Gold production for the second quarter was 477,000 oz., bringing production for the first half of 1996 to 935,000 oz. — 13% higher than in the first half of the previous year. However, cash production costs for the half rose to US$246 per oz. from US$224 in the first six months of 1995.

Placer now expects to reach 1.9 million oz. in 1996, down from the original forecast of 2 million oz. And cash costs for the year are projected at US$235 per oz., up from the initial estimate of US$220 per oz.

Operating difficulties at some of Placer’s mines are taking their toll on production levels, costs and earnings, Willson stated.

“There are no quick solutions when poor ground conditions are encountered, as at Porgera and Sigma; nor [are there quick solutions] to the development constraints experienced at Detour Lake as a result of having to interpret the geologic model.”

(The Porgera, Sigma and Detour Lake mines are, respectively, in Papua New Guinea, northwestern Quebec and northeastern Ontario.)

Lower molybdenum prices resulted in operating earnings of US$6 million for the first six months, compared with US$58 million in the first half of 1995.

On a brighter note, construction of both the 68%-owned Musselwhite project in northern Ontario and the 60%-owned Pipeline project in Nevada is progressing ahead of schedule and within budget.

Musselwhite on track

The Musselwhite is being built at a cost of US$190 million, and Placer expects it will produce an annual 200,000 oz. for more than 10 years at a cash cost of US$200 per oz. TVX Gold (TVX-T) owns the other 32% interest. A proven and probable reserve stands at 9.8 million tonnes grading 5.6 grams gold, with an additional 3 million tonnes of mineralized material grading 5.8 grams.
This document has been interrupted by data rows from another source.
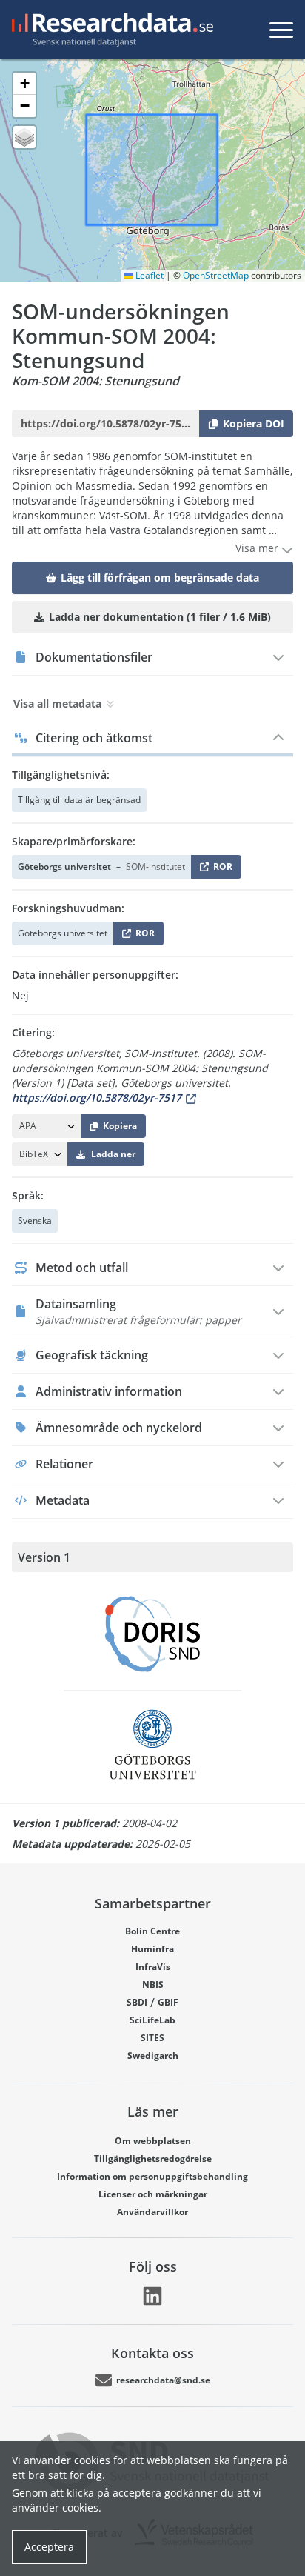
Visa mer (258, 548)
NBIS (153, 1984)
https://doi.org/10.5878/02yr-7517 (96, 1098)
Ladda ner (113, 1154)
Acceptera (49, 2547)
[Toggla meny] (281, 29)
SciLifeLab (152, 2020)
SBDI (137, 2002)
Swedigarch (152, 2055)
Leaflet (148, 275)
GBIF (168, 2002)
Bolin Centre (152, 1931)
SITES (152, 2037)
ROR (220, 869)
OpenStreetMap (216, 275)
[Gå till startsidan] (109, 29)
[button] (24, 84)
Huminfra (152, 1949)
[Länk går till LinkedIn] (152, 2296)
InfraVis (152, 1966)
The US$390-million open-pit Pipeline project is a joint venture with Kennecott, which owns the remaining 40% interest. Production is pegged at 310,000 oz. per year over 12 years at a cash cost of US$110 per oz. Proven and probable reserves within the Cortez mine and the Pipeline deposit are estimated at 82.3 million tonnes grading 2.8 grams gold.
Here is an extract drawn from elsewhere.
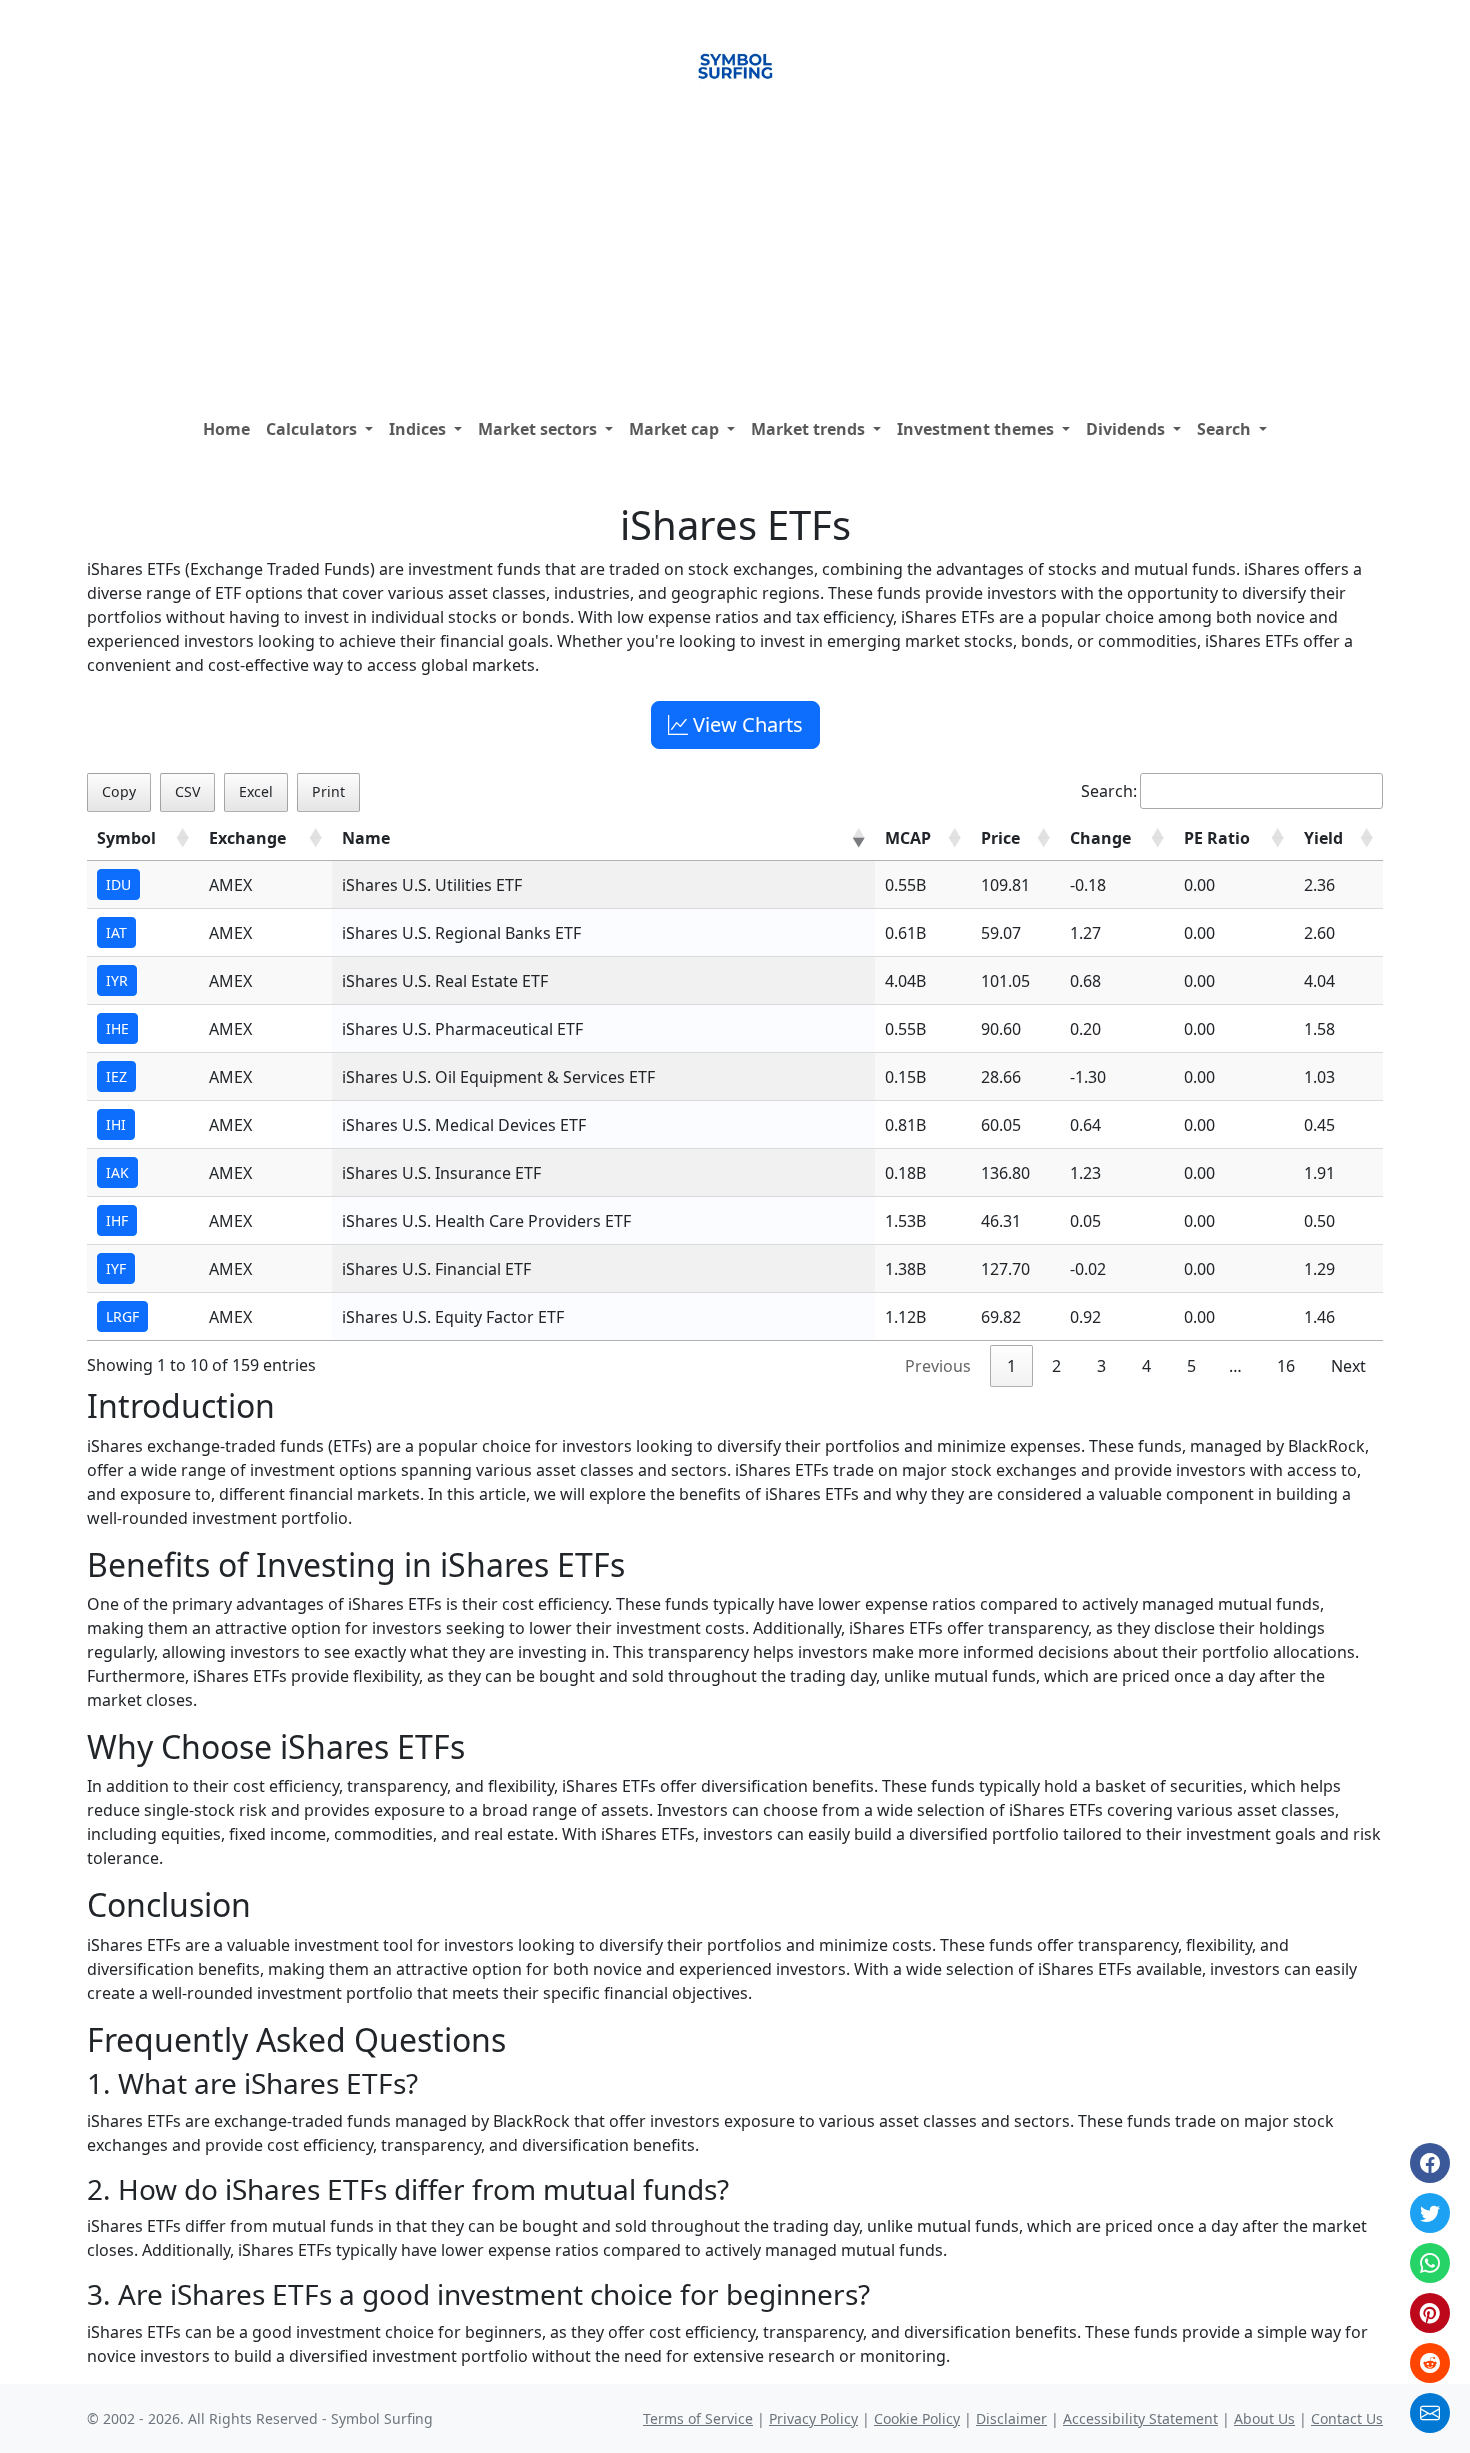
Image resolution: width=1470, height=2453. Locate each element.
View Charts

In the meantime, feasibility studies on the Mount Rawdon project in Australia and the Mulatos project in Mexico are due in the third and fourth quarters, respectively. And a prefeasibility study on the Cerro Crucitas gold project in Costa Rica is due by year-end.

As the company ponders a development decision on the Las Cristinas deposit in Venezuela, it has increased reserves by a further 1 million oz. for at total of 9 million oz. gold. The deposit was previously estimated at 205 million tonnes grading 1.22 grams gold and 0.12% copper,

Placer continues to await payment of a US$35-million refundable deposit from the government of Kazakhstan, which, more than nine months ago, withdrew from the Vasilkovskoye gold project.